METHODS: Large-scale text mining from medical literature was utilized to construct a conceptual network based on the Semantic MEDLINE Database (SemMedDB). SemMedDB is a PubMed-scale repository of the \"concept-relation-concept\" triple format. Relations between concepts are categorized as Excitatory, Inhibitory, or General.
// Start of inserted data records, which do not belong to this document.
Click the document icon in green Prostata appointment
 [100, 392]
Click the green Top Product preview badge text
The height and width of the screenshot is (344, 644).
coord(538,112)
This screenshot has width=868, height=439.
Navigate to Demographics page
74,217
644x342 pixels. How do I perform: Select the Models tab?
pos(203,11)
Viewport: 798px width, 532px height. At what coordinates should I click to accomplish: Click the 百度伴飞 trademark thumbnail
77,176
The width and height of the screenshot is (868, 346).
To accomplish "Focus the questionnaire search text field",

RESULTS: To facilitate the use of large-scale triple sets in SemMedDB, we have developed a computable biomedical knowledge (CBK) system (https://cbk.bjmu.edu.cn/), a website that enables direct retrieval of related publications and their corresponding triples without the necessity of writing SQL statements. Three case studies were elaborated to demonstrate the applications of the CBK system.
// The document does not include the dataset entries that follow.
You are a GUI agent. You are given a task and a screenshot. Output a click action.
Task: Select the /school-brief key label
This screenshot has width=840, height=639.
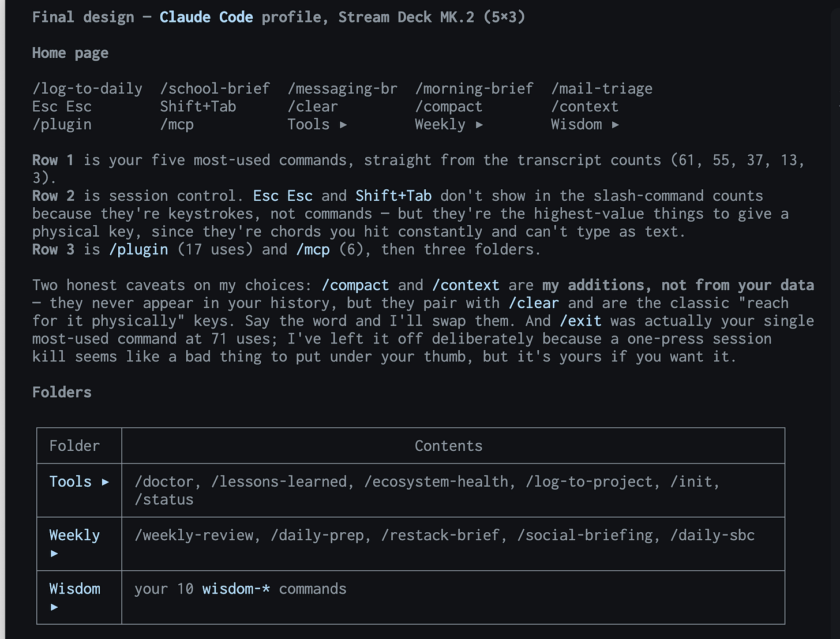tap(215, 89)
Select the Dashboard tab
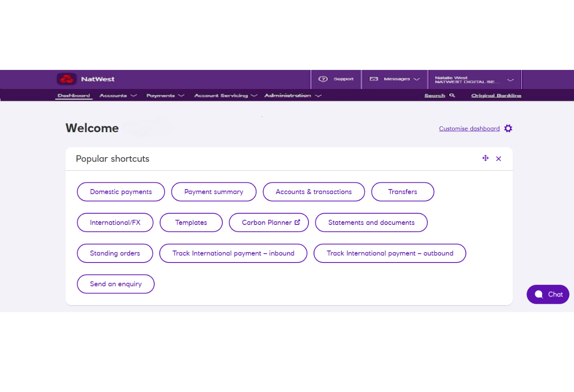The height and width of the screenshot is (392, 574). point(73,95)
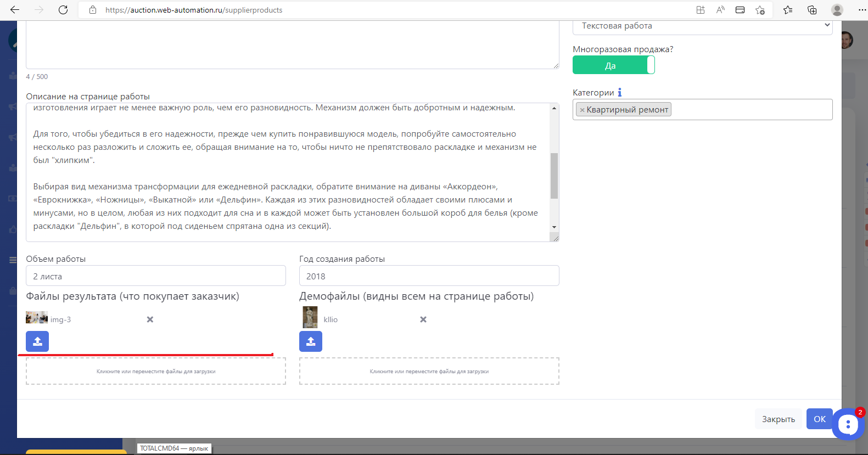
Task: Click the upload icon under result files
Action: click(37, 341)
CONCLUSIONS: The CBK system is openly available and user-friendly for rapidly capturing a set of influencing factors for a phenotype and building candidate DAGs between exposure-outcome variables. It could be a valuable tool to reduce the exploration time in considering relationships between variables, and constructing a DAG. A reliable and standardized DAG could significantly improve the design and interpretation of observational health research.
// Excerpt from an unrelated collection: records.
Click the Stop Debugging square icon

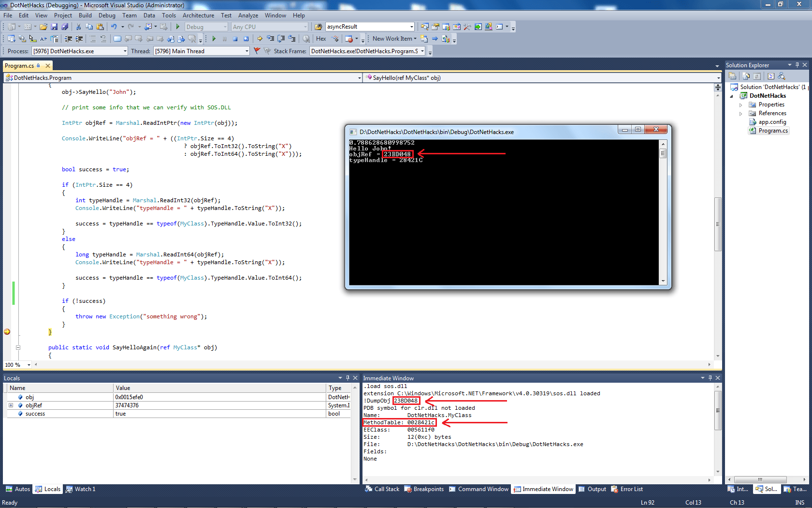pyautogui.click(x=235, y=39)
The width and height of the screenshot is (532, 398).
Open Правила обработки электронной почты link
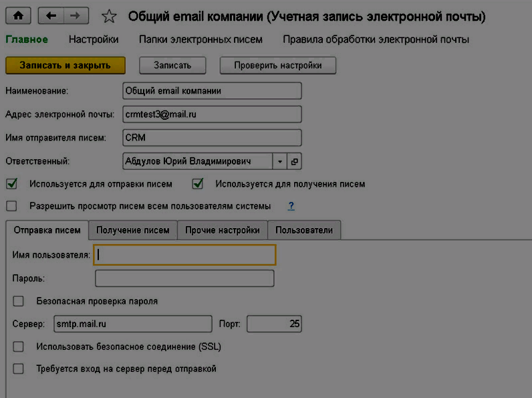coord(376,39)
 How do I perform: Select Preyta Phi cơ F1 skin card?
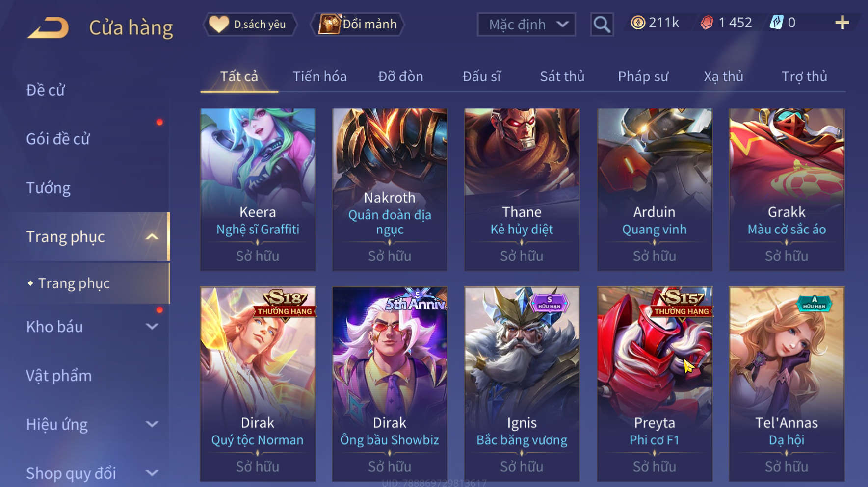654,384
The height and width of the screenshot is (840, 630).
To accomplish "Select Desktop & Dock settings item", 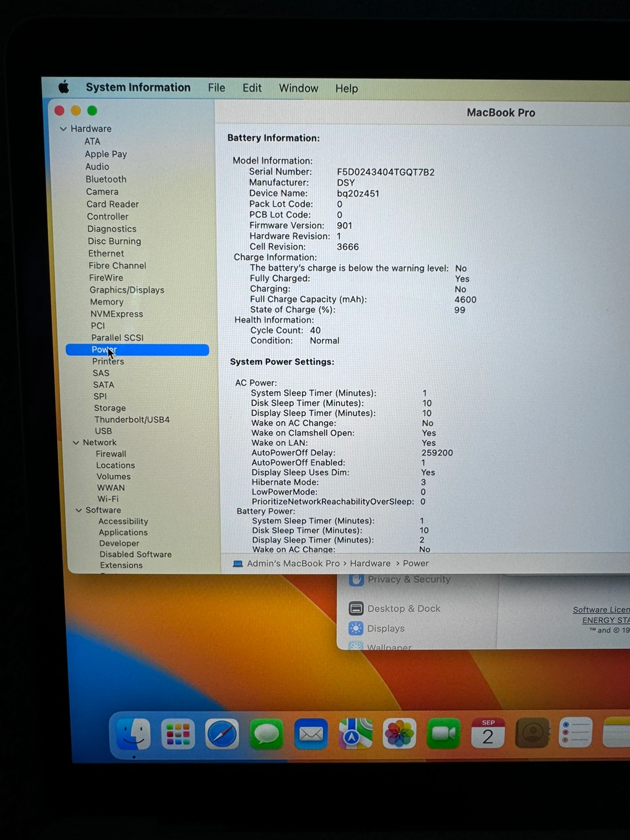I will pyautogui.click(x=403, y=608).
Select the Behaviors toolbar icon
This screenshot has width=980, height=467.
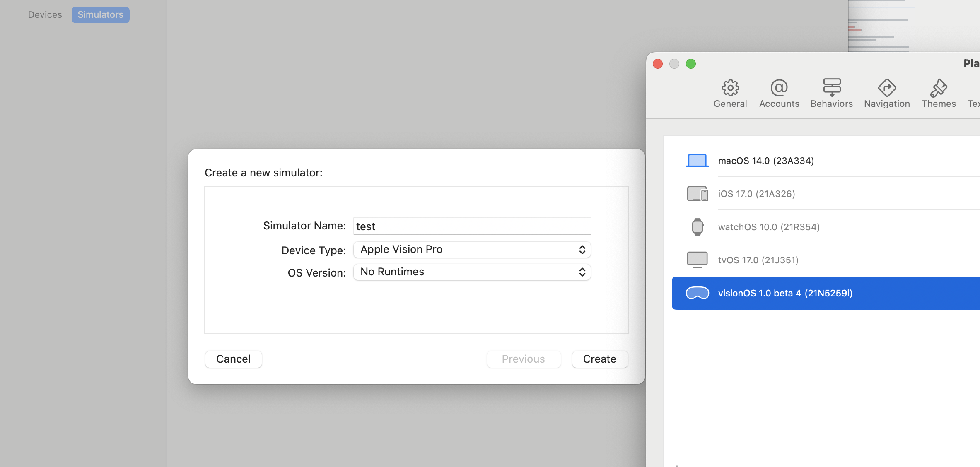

方法:利用医学文献中的大规模文本挖掘来构建基于语义MEDLINE数据库(SemMedDB)的概念网络。SemMedDB是“概念-关系-概念”三元组格式的PubMed规模存储库。概念之间的关系被归类为兴奋,抑制性,或将军。
结果:为了便于在SemMedDB中使用大规模三元组,我们开发了一个可计算的生物医学知识(CBK)系统(https://cbk。bjmu.edu.cn/),一个网站,可以直接检索相关出版物及其相应的三元组,而无需编写SQL语句。阐述了三个案例研究来展示CBK系统的应用。
结论:CBK系统是公开可用且用户友好的,可以快速捕获一组表型的影响因素,并在暴露-结果变量之间建立候选DAG。这可能是一个有价值的工具,可以减少考虑变量之间关系的探索时间,构建DAG。可靠和标准化的DAG可以显着改善观察性健康研究的设计和解释。